I want to check if an IEEE754 32-bit number has the value of exactly 0.0f (it will occasionally be set to it.) Accumulation errors will be nil as the data will be frequently updated from a sensor. My processor has no hardware FPU, so operations are done in a fairly fast software library. However, it's still hundreds of cycles for things like add, subtract and compare.
So I was wondering why my compiler does this:
240: if(p_viewer->roll != 0.0f)
03FBC B81160 mul.uu w2,#0,w2
03FBE 900A2E mov.w [w14+20],w4
03FC0 900064 mov.w [w4+12],w0
03FC2 9000F4 mov.w [w4+14],w1
03FC4 07E91F rcall __nesf2
03FC6 E00000 cp0.w w0
03FC8 320054 bra z, 0x004072
__nesf2 apparently compares two floating point numbers. Why doesn't it just do a compare against 0.0f in integer form, which is 0x00000000? Is there some reason it doesn't do this or is it just a missed optimisation opportunity?

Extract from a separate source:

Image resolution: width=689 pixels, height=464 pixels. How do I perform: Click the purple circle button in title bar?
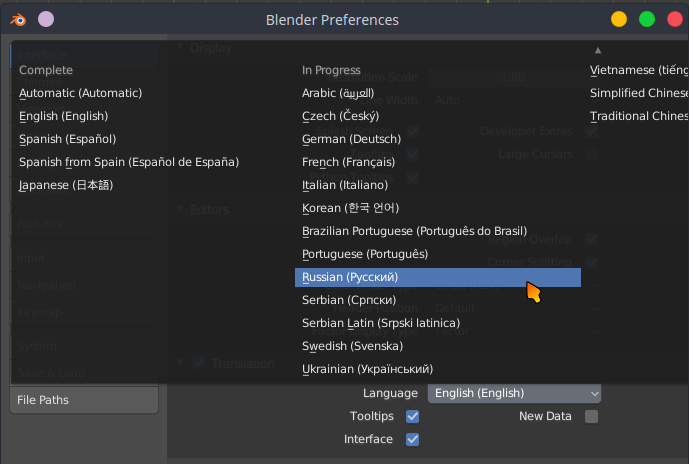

My compiler is MPLAB C30, a version of GCC v3.23.
Because -0.0f
also compares equal to 0.0f
, as required by the IEEE-754 standard.
You could replace the call with a comparison against the integer representations of both -0 (0x80000000
) and +0, if this is a major performance issue. (Or better still, mask the sign bit and compare against 0.0f
).
If this is a IEEE floating point implementation it has to take into account signalling NAN's.
You may not care about that, but the compiler doesn't know that.